5. The method of claim 1 wherein the extracellular vesicles are
released from monocytes.
6. The method of claim 1 wherein the vesicles provided are a
combination of vesicles released from two or more different types
of cells, or a combination of vesicles released from cells
stimulated using two or more different types of stimulating agents,
or a combination of EV's released from two or more different cell
types wherein each cell type is stimulated using at least one
different type of stimulating agents.
7. The method of claim 1 wherein the extracellular vesicles are
exosomes.
8. Use of isolated inducing and/or promoting osteogenic
differentiating extracellular vesicles from non-target cells for
osteogenic differentiation of target cells.
9. The vesicles according to claim 8 wherein the non-target cells
are stimulated monocytes, macrophages or mesenchymal stem cells or
other inflammatory or non-inflammatory cells.
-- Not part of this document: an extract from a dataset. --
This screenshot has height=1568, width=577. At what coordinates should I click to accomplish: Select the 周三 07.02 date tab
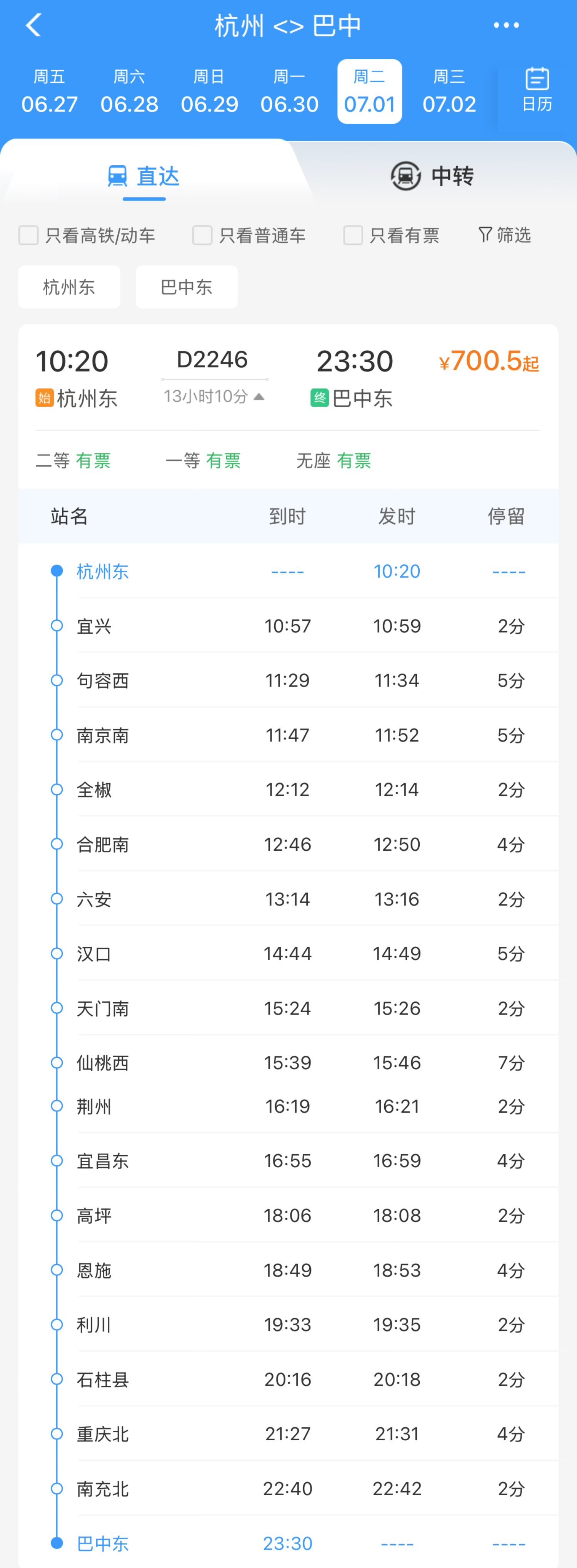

10. The vesicles according to claim 9 wherein the non-target cells
are stimulated with lipopolysaccharides, cytokines, chemokines or
any other stimuli.
11. The vesicles according to claim 8 wherein the vesicles are
exosomes.
12. The vesicles according to claim 8 wherein the vesicles are
suspended in a medium.
13. An implant comprising a coating exposing inducing and/or
promoting osteogenic differentiating extracellular vesicles.
14. An implant comprising a coating of immobilized stimulated
monocytes, macrophages or mesenchymal stem cells that are capable
of producing inducing and/or promoting osteogenic differentiating
extracellular vesicles.
15. The implant according to claim 13 wherein the implant is an
implant for dental applications, hip joints, knees, screws or
fixations plates.
16. The use according to claim 8 for the treatment of damages,
osteoporosis, osteogenesis or in bone fixation.
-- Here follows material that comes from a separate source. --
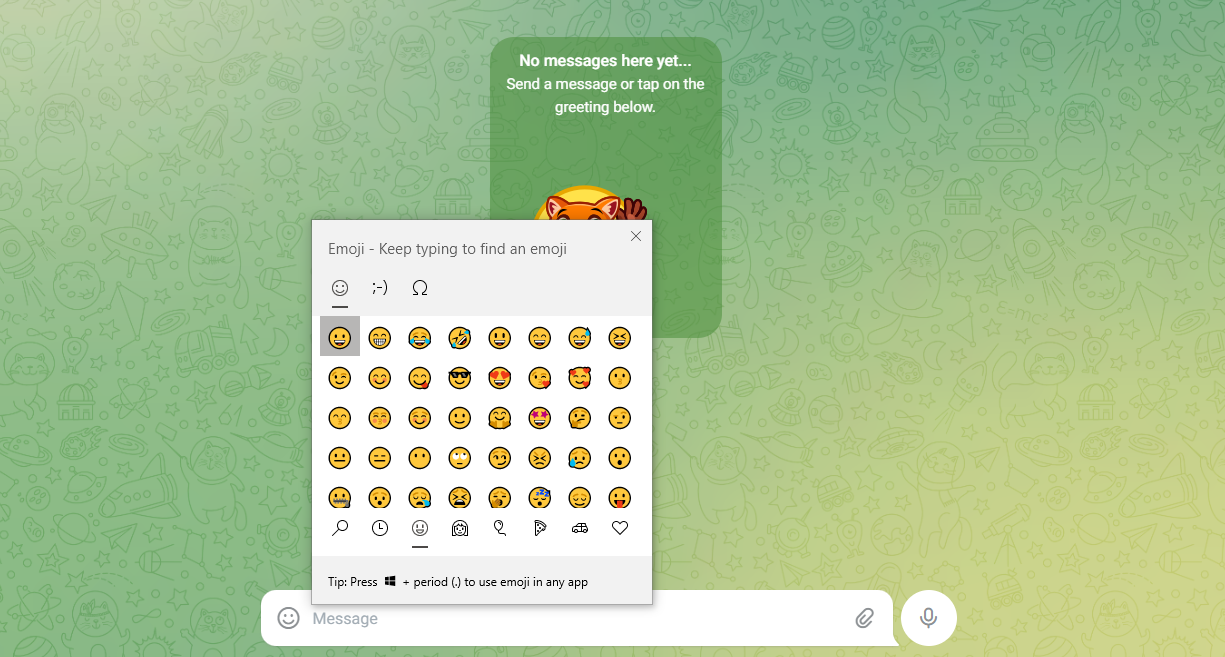Image resolution: width=1225 pixels, height=657 pixels.
Task: Switch to the symbols omega tab
Action: [420, 288]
17. A composition comprising isolated inducing and/or promoting
osteogenic differentiating extracellular vesicles for the treatment
of bone damages, bone void filling material, osteophytes,
craniosynostosis, osteoarthritis, various osteoitis diseases,
osteoporosis or osteogenesis.
18. A bone void filler comprising isolated inducing and/or
promoting osteogenic differentiating extracellular vesicles.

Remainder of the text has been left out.